▶ _Complete the following_:
1) In the article about the Adelfa Callejo statue, what led to the statue being placed in Main Street Garden instead of the Love Field airport lobby?
2) Print the part of the article about the Adelfa Callejo statue starting with "A Dallas City" and going on through "to city staffers.".

▶ _Passage shown_:
----

The bronze statue of Adelfa Callejo, a staunch civil rights advocate believed to be the first practicing Latina lawyer in Dallas, will soon land in a downtown park — right next to the University of North Texas Dallas College of Law and the municipal court building.

A Dallas City Council committee on Tuesday accepted the $100,000 sculpture as a donation with plans to place it in Main Street Garden. It would be Dallas’ first sculpture of a Latina, according to city staffers.

Dallas city officials and the Botello-Callejo Foundation Board agreed to the new location after Mayor Pro Tem Adam Medrano quietly delayed the plan to place it in the lobby of the Dallas Love Field Airport, which is in his district. Medrano didn’t respond to requests for comment Tuesday.

The Dallas City Council is expected to approve the donation at its Feb. 12 meeting. The board wanted to tie the sculpture’s public unveiling to the six-year anniversary of Callejo’s death, which was in January 2014, after a battle with brain cancer.

----

▶ _Information supplied_:
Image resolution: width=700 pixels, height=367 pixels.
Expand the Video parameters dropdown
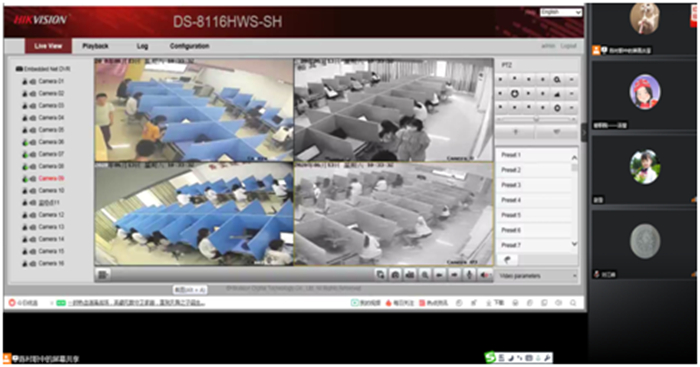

----

▶ _Per-task answers_:
1) Mayor Pro Tem Adam Medrano quietly delayed the plan to put the statue in the lobby of Dallas Love Field Airport, which is in his district. After that, Dallas city officials and the Botello-Callejo Foundation Board agreed on the downtown park instead.

2)
A Dallas City Council committee on Tuesday accepted the $100,000 sculpture as a donation with plans to place it in Main Street Garden. It would be Dallas’ first sculpture of a Latina, according to city staffers.